Exercise prompt: Write every line of the records below as a JSON list of strings, one string per line, leaving out blank lines.
....................
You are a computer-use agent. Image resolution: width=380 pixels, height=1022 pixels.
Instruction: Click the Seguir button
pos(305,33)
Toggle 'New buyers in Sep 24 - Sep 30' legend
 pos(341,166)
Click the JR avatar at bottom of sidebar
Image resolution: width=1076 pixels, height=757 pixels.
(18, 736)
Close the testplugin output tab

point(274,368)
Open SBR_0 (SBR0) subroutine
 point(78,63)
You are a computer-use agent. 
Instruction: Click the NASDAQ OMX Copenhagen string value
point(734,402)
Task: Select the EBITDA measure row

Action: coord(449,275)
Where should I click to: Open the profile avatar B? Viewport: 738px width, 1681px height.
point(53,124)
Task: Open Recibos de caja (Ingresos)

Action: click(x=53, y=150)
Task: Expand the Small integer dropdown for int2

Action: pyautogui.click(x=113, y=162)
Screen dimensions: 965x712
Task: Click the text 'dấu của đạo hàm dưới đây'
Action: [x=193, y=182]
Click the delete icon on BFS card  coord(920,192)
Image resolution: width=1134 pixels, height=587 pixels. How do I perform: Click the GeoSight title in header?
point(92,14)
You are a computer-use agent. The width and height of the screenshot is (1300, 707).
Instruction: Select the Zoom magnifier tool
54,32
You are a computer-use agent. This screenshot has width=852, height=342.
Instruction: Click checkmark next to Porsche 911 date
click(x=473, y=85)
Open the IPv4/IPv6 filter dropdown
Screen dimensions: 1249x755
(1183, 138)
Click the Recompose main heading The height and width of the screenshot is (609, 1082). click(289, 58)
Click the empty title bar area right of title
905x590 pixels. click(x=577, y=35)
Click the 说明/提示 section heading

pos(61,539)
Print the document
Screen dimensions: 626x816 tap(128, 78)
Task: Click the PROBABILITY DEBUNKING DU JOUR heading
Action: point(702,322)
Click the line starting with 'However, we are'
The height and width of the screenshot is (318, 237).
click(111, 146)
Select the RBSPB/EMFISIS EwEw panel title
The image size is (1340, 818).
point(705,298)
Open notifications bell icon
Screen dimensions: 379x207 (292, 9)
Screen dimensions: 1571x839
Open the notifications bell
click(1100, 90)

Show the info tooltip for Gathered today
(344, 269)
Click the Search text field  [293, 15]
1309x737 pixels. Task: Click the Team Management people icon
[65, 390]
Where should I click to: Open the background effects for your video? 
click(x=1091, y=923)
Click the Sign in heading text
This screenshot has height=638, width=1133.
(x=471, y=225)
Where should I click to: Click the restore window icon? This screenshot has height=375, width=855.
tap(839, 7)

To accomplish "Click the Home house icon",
....................
The response:
[
  "You are a computer-use agent. Image resolution: width=380 pixels, height=1022 pixels.",
  "Instruction: Click the Seguir button",
  "pos(305,33)",
  "Toggle 'New buyers in Sep 24 - Sep 30' legend",
  " pos(341,166)",
  "Click the JR avatar at bottom of sidebar",
  "Image resolution: width=1076 pixels, height=757 pixels.",
  "(18, 736)",
  "Close the testplugin output tab",
  "point(274,368)",
  "Open SBR_0 (SBR0) subroutine",
  " point(78,63)",
  "You are a computer-use agent. ",
  "Instruction: Click the NASDAQ OMX Copenhagen string value",
  "point(734,402)",
  "Task: Select the EBITDA measure row",
  "Action: coord(449,275)",
  "Where should I click to: Open the profile avatar B? Viewport: 738px width, 1681px height.",
  "point(53,124)",
  "Task: Open Recibos de caja (Ingresos)",
  "Action: click(x=53, y=150)",
  "Task: Expand the Small integer dropdown for int2",
  "Action: pyautogui.click(x=113, y=162)",
  "Screen dimensions: 965x712",
  "Task: Click the text 'dấu của đạo hàm dưới đây'",
  "Action: [x=193, y=182]",
  "Click the delete icon on BFS card  coord(920,192)",
  "Image resolution: width=1134 pixels, height=587 pixels. How do I perform: Click the GeoSight title in header?",
  "point(92,14)",
  "You are a computer-use agent. The width and height of the screenshot is (1300, 707).",
  "Instruction: Select the Zoom magnifier tool",
  "54,32",
  "You are a computer-use agent. This screenshot has width=852, height=342.",
  "Instruction: Click checkmark next to Porsche 911 date",
  "click(x=473, y=85)",
  "Open the IPv4/IPv6 filter dropdown",
  "Screen dimensions: 1249x755",
  "(1183, 138)",
  "Click the Recompose main heading The height and width of the screenshot is (609, 1082). click(289, 58)",
  "Click the empty title bar area right of title",
  "905x590 pixels. click(x=577, y=35)",
  "Click the 说明/提示 section heading",
  "pos(61,539)",
  "Print the document",
  "Screen dimensions: 626x816 tap(128, 78)",
  "Task: Click the PROBABILITY DEBUNKING DU JOUR heading",
  "Action: point(702,322)",
  "Click the line starting with 'However, we are'",
  "The height and width of the screenshot is (318, 237).",
  "click(111, 146)",
  "Select the RBSPB/EMFISIS EwEw panel title",
  "The image size is (1340, 818).",
  "point(705,298)",
  "Open notifications bell icon",
  "Screen dimensions: 379x207 (292, 9)",
  "Screen dimensions: 1571x839",
  "Open the notifications bell",
  "click(1100, 90)",
  "Show the info tooltip for Gathered today",
  "(344, 269)",
  "Click the Search text field  [293, 15]",
  "1309x737 pixels. Task: Click the Team Management people icon",
  "[65, 390]",
  "Where should I click to: Open the background effects for your video? ",
  "click(x=1091, y=923)",
  "Click the Sign in heading text",
  "This screenshot has height=638, width=1133.",
  "(x=471, y=225)",
  "Where should I click to: Click the restore window icon? This screenshot has height=375, width=855.",
  "tap(839, 7)",
  "To accomplish \"Click the Home house icon\","
]